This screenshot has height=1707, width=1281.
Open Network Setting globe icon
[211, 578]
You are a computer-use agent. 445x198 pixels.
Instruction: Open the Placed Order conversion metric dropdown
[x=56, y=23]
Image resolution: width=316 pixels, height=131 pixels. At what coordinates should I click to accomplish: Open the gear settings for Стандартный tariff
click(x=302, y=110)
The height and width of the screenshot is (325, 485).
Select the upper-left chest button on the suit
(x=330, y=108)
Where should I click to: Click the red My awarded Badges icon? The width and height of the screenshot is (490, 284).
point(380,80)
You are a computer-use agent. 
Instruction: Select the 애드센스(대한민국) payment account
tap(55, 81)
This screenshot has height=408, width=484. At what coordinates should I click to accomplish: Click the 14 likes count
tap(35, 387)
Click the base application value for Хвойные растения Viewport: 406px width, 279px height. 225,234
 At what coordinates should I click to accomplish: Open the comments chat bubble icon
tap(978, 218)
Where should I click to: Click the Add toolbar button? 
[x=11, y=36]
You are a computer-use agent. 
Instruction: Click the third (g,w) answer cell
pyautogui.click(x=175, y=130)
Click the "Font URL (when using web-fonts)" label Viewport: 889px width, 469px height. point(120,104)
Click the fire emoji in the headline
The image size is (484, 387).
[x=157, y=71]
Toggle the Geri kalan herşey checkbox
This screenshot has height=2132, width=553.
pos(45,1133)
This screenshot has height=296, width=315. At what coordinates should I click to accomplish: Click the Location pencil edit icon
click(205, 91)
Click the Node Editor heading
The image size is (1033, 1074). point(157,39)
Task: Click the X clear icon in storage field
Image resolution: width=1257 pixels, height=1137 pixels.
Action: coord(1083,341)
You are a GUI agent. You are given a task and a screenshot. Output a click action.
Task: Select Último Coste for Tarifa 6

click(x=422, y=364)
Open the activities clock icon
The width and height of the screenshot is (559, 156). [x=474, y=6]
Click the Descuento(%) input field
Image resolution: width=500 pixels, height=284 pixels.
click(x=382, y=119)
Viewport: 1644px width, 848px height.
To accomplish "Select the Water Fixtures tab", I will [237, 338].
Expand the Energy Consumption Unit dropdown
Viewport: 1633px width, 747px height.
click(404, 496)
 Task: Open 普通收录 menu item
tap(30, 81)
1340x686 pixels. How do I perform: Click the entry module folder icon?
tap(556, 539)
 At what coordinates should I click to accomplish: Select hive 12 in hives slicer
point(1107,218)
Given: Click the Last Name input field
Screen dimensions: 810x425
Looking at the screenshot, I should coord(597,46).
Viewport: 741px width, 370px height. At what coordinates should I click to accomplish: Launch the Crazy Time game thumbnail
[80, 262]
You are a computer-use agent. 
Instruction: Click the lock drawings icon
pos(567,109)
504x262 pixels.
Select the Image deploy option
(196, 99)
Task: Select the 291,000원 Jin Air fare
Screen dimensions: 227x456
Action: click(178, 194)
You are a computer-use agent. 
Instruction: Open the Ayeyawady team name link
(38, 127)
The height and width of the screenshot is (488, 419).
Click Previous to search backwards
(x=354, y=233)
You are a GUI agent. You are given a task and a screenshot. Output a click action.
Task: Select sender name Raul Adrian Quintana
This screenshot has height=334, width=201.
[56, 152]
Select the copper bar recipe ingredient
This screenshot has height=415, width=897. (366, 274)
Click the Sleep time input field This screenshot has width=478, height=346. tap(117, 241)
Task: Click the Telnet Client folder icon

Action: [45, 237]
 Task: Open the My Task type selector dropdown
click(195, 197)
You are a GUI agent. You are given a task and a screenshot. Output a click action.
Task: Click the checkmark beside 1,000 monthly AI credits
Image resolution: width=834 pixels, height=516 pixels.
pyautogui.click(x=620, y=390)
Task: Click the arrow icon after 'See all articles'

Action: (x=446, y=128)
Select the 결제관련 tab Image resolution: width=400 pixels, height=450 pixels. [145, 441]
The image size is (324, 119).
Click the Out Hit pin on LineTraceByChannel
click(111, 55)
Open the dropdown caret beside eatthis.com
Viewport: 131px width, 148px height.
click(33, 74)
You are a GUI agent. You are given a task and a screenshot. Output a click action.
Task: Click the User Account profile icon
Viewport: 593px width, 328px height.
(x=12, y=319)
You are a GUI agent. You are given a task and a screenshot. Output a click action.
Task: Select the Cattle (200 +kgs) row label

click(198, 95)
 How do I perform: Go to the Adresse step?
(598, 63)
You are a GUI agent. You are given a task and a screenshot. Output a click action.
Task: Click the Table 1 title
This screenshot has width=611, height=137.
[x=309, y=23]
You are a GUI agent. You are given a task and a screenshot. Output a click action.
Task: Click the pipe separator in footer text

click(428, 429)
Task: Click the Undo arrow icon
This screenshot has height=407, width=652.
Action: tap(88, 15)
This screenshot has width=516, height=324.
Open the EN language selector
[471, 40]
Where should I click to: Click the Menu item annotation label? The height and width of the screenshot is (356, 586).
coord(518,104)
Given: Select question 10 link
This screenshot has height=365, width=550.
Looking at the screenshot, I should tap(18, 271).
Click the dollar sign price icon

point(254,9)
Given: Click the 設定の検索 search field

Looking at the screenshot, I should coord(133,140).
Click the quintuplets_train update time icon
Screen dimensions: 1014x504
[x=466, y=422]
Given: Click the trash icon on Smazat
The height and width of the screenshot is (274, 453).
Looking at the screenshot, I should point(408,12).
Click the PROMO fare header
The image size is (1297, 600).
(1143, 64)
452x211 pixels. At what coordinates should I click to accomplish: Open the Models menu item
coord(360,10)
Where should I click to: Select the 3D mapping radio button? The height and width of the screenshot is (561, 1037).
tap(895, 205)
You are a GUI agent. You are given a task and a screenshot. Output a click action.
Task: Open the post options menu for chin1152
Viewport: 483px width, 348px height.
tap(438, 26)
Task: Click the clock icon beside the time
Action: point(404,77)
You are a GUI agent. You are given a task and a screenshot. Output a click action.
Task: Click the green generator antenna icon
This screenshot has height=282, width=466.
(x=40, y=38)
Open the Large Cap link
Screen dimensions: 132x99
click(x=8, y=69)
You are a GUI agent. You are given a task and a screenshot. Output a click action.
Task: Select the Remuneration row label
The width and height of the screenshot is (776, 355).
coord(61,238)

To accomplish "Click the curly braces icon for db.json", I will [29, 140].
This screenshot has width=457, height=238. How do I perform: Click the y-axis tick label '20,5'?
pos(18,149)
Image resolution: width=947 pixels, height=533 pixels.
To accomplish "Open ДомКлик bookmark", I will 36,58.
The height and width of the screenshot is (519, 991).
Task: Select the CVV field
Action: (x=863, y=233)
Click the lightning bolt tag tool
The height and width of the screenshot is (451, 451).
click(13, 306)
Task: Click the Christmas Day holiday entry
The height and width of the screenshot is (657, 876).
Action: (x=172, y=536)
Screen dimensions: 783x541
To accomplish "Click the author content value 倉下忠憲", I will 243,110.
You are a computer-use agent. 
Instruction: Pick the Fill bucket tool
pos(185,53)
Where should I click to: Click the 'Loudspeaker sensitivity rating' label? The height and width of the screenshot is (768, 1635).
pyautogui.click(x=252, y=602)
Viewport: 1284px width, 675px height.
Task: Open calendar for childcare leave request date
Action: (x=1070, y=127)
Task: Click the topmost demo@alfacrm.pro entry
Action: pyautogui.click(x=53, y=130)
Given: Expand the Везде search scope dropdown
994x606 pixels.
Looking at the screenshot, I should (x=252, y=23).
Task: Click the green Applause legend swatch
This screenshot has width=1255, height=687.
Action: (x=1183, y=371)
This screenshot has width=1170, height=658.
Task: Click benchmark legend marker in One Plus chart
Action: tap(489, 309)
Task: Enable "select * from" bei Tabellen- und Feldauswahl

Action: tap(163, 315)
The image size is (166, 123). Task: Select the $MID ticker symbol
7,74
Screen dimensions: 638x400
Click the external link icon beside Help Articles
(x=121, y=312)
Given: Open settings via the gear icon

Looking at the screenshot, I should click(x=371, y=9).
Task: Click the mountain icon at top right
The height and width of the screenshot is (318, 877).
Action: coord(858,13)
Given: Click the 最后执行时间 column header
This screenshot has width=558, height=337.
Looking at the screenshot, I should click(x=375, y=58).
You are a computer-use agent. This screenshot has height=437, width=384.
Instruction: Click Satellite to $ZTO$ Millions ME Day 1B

----------------------------------------

_What to do:_
Gather up every line in the data above that contains the word "value", copying each one.

_Response to the task:_
Click the base application value for Хвойные растения Viewport: 406px width, 279px height. 225,234
To accomplish "Click the author content value 倉下忠憲", I will 243,110.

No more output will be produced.